--- 原文 ---
---+---
昭和41年、大学を卒業してから50年近くの年月が経った。卒業後すぐに 「社会思想社」という出版社へ入り、昭和48年に独立、翌49年に「いずみ書房」を興して40年目に入ったから、出版界に足を踏み入れて早くも半世紀になったことになる。何を好んで、こんなにも長くこの業界にい続けるのかと考えてみると、それだけ出版界が自分にとって魅力のある業界であることと、なにか魔力が出版界に存在するような気がしてならない。
それから、自分でいうのもなんだが、何もないところから独立、スタートして、生き馬の目をぬくといわれるほどの厳しい世界にあって、40年以上も生きつづけることができたこと、ここが一番スゴイことだと思う。
とにかくその30余年間には、山あり谷あり、やめようかと思ったことも2度や3度ではない。なんとかくぐりぬけてきただけでなく、ユニークな出版社群の一角を担っていると自負している。
---+---
--- データ抜粋 ---
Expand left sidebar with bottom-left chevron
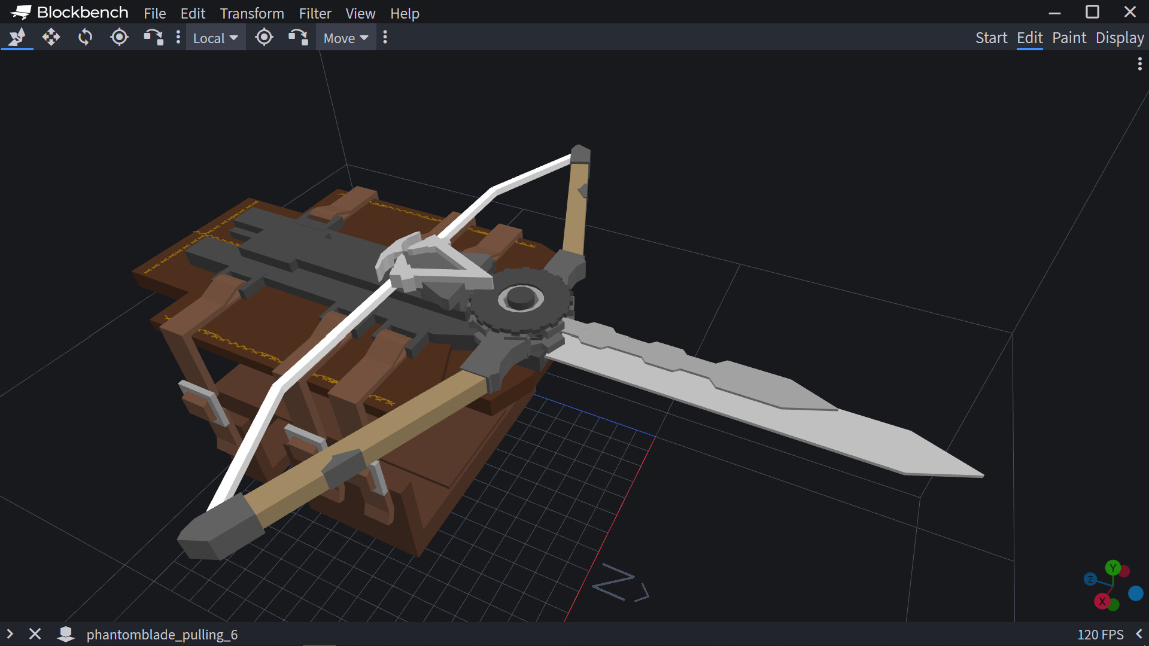Viewport: 1149px width, 646px height. click(x=10, y=634)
---+---
--- 実施課題 ---
原文の筆者は、自分がこれほど長く出版界にいる理由をどう考えているか。原文に即して一~三文で説明せよ。 データはこの作業にまったく関わらない。

--- 解答例 ---
筆者は、出版界が自分にとってそれだけ魅力のある業界だからだと考えている。加えて、出版界には何か魔力が存在するような気がしてならないとも述べている。